06/08/2018 - An article on the impact of the Understanding Scottish Places town data tool on place-making policy and practice in Scotland has been published in the journal Scottish Affairs.

Understanding Scottish Places is a free online tool which contains key data on all 479 towns in Scotland. It is developed by a consortium of partners including the Scottish Government, Carnegie UK Trust, The University of Stirling, Scotland’s Towns Partnership (STP) and the Centre for Local Economic Strategies (CLES).

USP allows users to view demographic, social, economic and other information about their town, and compare their town with similar and different types of settlement across the country.

Furthermore, users can download information about their town in a handy PDF, as well as use the data to conduct a wider ‘Your Town Audit’.

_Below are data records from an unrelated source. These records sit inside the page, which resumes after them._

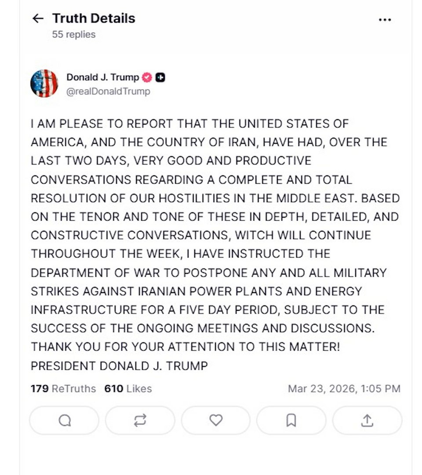Open the flag-painted profile avatar
The width and height of the screenshot is (422, 475).
point(44,83)
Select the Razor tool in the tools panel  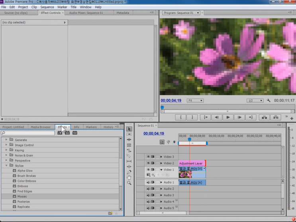[x=129, y=156]
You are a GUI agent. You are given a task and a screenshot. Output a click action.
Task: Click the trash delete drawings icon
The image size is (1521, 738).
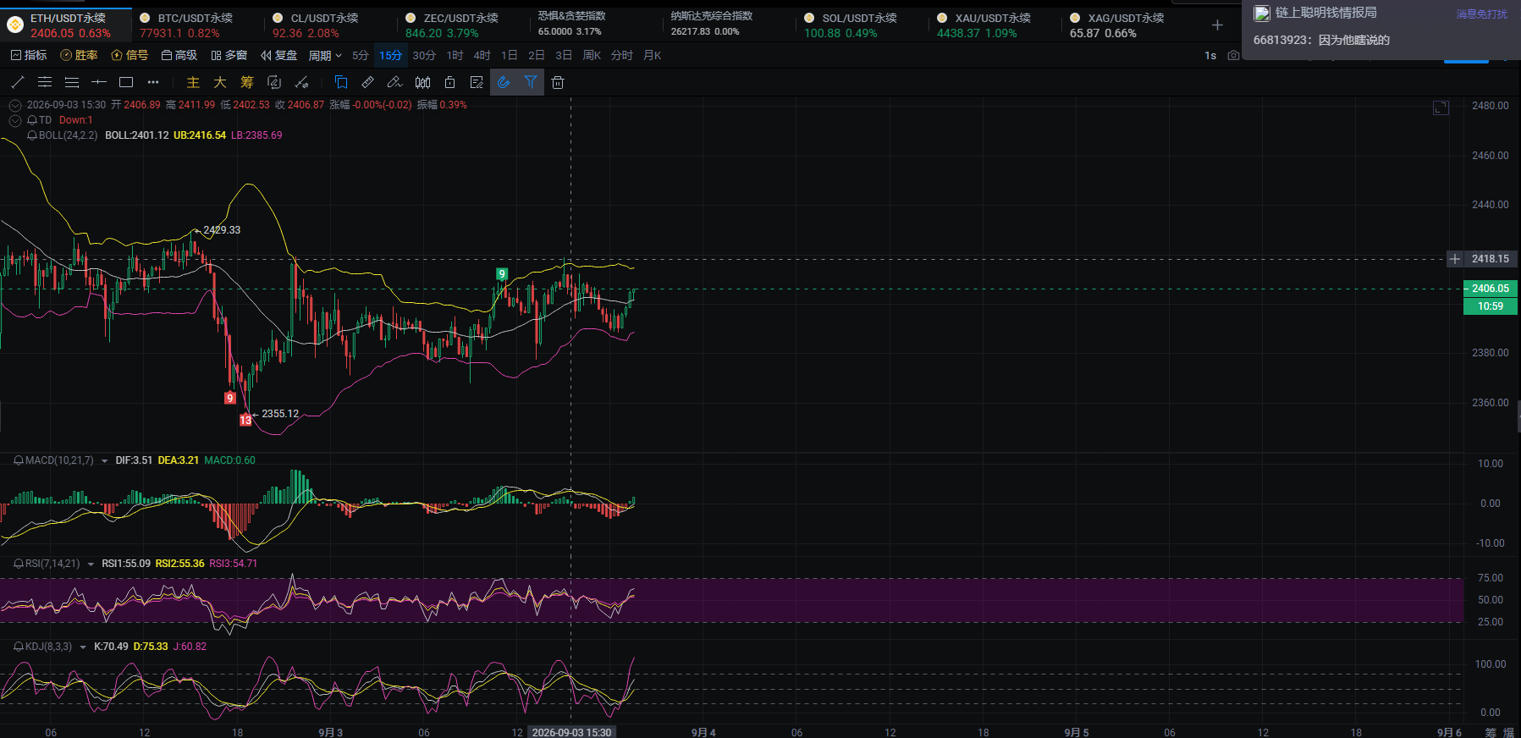558,82
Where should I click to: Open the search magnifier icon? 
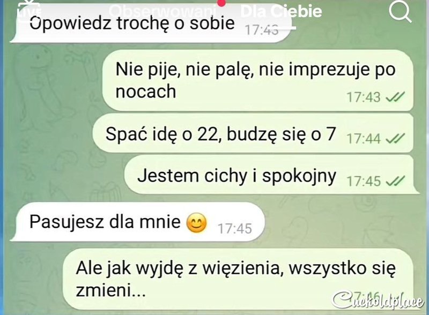coord(400,12)
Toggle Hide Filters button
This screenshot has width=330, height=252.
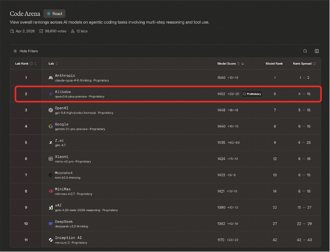point(26,51)
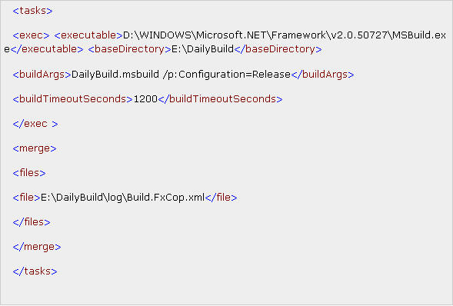
Task: Click the opening tasks tag
Action: pyautogui.click(x=32, y=11)
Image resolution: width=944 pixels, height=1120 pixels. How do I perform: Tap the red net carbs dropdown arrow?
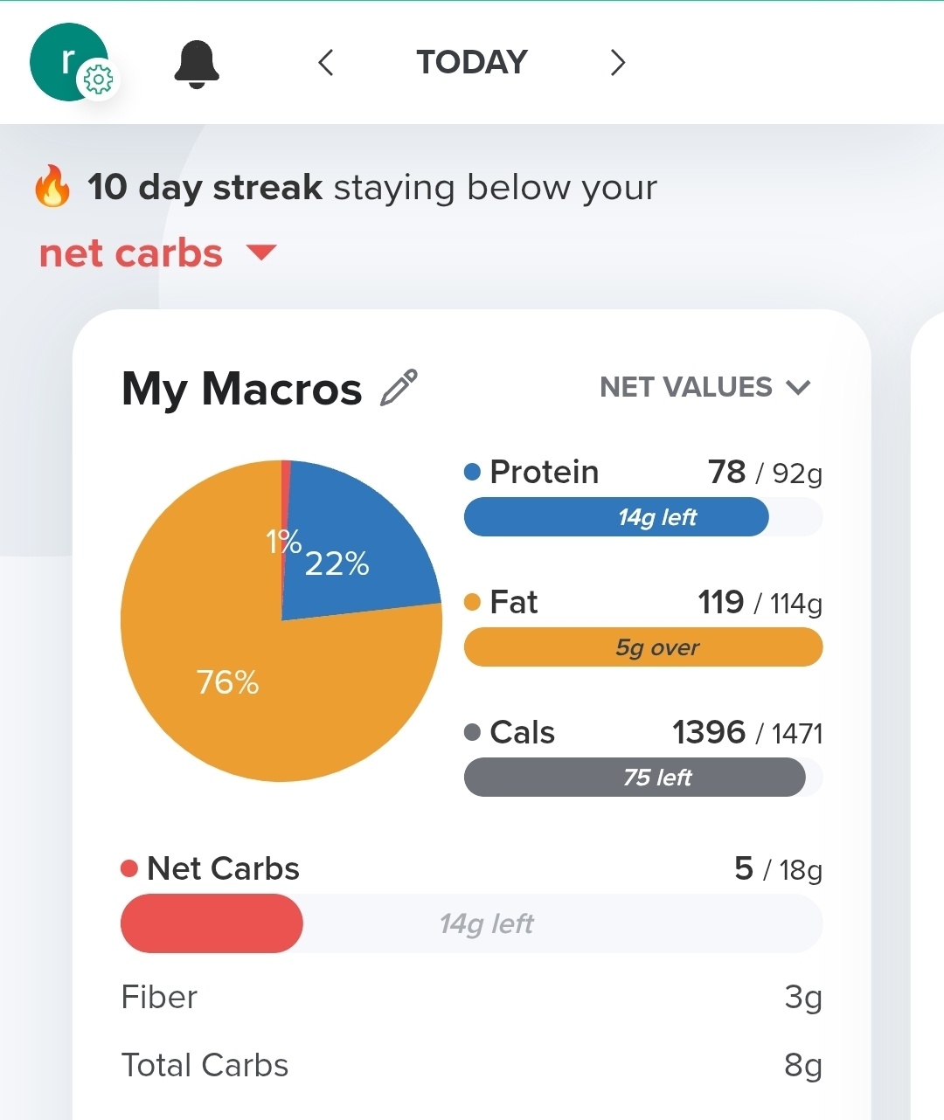coord(261,253)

First launched in 2015 and subsequently updated, a key rationale for the development of USP is the need to provide consistent and comparable data which promotes better understanding of and decision-making in Scotland’s towns.  

The article published in Scottish Affairs states that in the two years since its launch, USP was accessed by over 11,000 individual users, with around 90% of visits coming from the UK.

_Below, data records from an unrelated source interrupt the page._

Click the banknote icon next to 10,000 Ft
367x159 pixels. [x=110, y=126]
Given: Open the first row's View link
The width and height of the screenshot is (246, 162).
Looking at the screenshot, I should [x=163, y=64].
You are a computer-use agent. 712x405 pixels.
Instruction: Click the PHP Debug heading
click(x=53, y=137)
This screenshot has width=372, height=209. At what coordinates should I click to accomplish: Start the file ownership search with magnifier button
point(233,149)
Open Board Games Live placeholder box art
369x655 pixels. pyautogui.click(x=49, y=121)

Key impacts identified included in the areas of economic development, community planning, networking and knowledge exchange, and policy learning and transfer. Regarding the latter, in late 2017 the Welsh Government announced its intention to develop an ‘Understanding Welsh Places’ tool, while USP has also influenced the Carnegie Trust Twin Town Scheme.

The article was authored by Anne Findlay (University of Stirling), Matthew Jackson (CLES), Neil McInroy (CLES), Phil Prentice (STP), Ewan Robertson (STP) and Leigh Sparks (University of Stirling & Chair, STP).

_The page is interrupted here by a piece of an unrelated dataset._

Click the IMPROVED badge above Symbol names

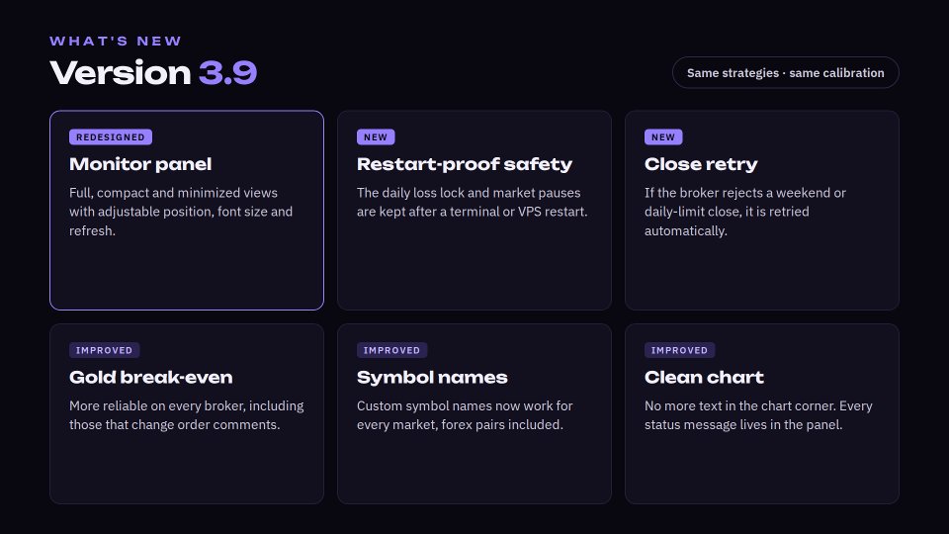(391, 350)
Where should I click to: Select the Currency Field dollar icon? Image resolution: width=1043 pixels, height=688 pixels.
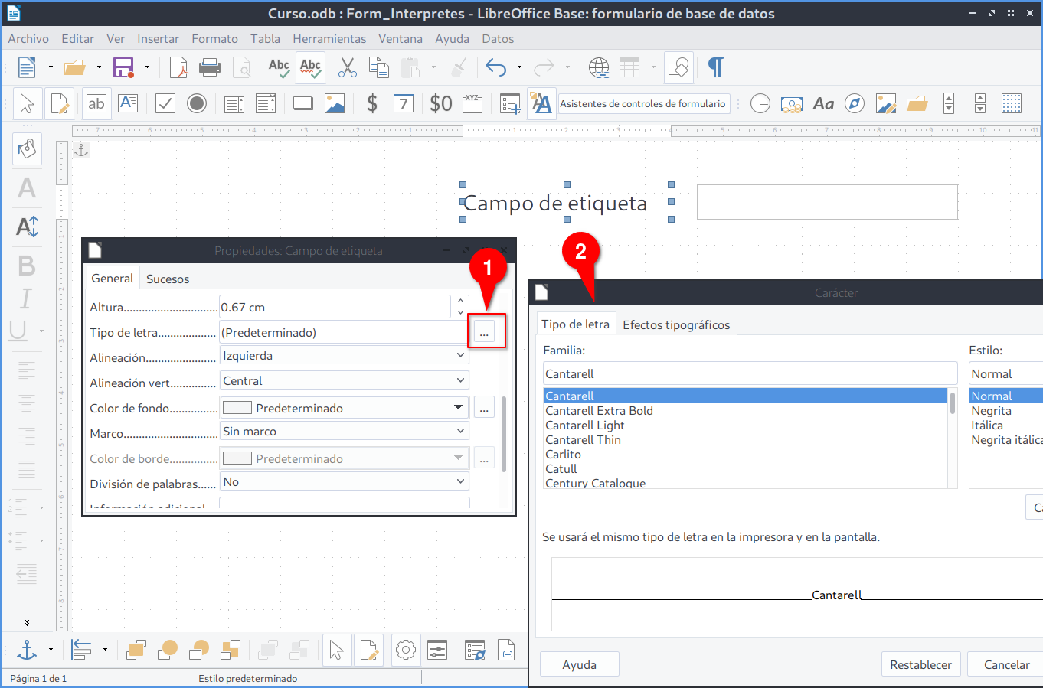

Reflecting on the publication in a blog post, Professor Leigh Sparks stated that: “We can’t sensibly talk about towns unless we collect data on towns on a comparable and consistent basis.  Then we can have more realistic conversations about what is happening, what specific places are like and can achieve, and how our country of towns is made up.

“…USP offers a platform and approach to help start such conversations. It does not solve the problems of data and coverage but is an attempt to be consistent and comparable…If we want towns to flourish then a start might be to collect and analyse data on towns, with agreed definitions and boundaries. Anything else is open to fudge and mis-appropriation”.

For further reading about this article, please see the following sources:

Understanding Scottish Places

Putting Towns on the Policy Map: Understanding Scottish Places (USP) and Data (Professor Leigh Sparks Blog, Stirling Retail)

Putting Towns on the Policy Map: Understanding Scottish Places (USP) (Scottish Affairs Article)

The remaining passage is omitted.